Kerodon

$\Newextarrow{\xRightarrow}{5,5}{0x21D2}$
$\Newextarrow{\xhookrightarrow}{10,10}{0x21AA}$

Proposition 4.4.1.3. Let $F: \operatorname{\mathcal{C}}\rightarrow \operatorname{\mathcal{D}}$ be a functor between categories. Then $F$ is an isofibration if and only if the opposite functor $F^{\operatorname{op}}: \operatorname{\mathcal{C}}^{\operatorname{op}} \rightarrow \operatorname{\mathcal{D}}^{\operatorname{op}}$ is an isofibration.

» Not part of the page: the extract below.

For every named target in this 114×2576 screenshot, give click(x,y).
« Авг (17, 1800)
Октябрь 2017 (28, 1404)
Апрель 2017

Proof. Assume that $F$ is an isofibration; we will show that $F^{\operatorname{op}}$ is also an isofibration (the reverse implication follows by the same argument). Fix an object $C \in \operatorname{\mathcal{C}}$ and an isomorphism $u: F(C) \rightarrow D$ in the category $\operatorname{\mathcal{D}}$. Since $F$ is an isofibration, the inverse isomorphism $u^{-1}: D \rightarrow F(C)$ can be lifted to an isomorphism $v: \overline{D} \rightarrow C$ in the category $\operatorname{\mathcal{C}}$. Then $v^{-1}: C \rightarrow \overline{D}$ satisfies $F( v^{-1} ) = u$. $\square$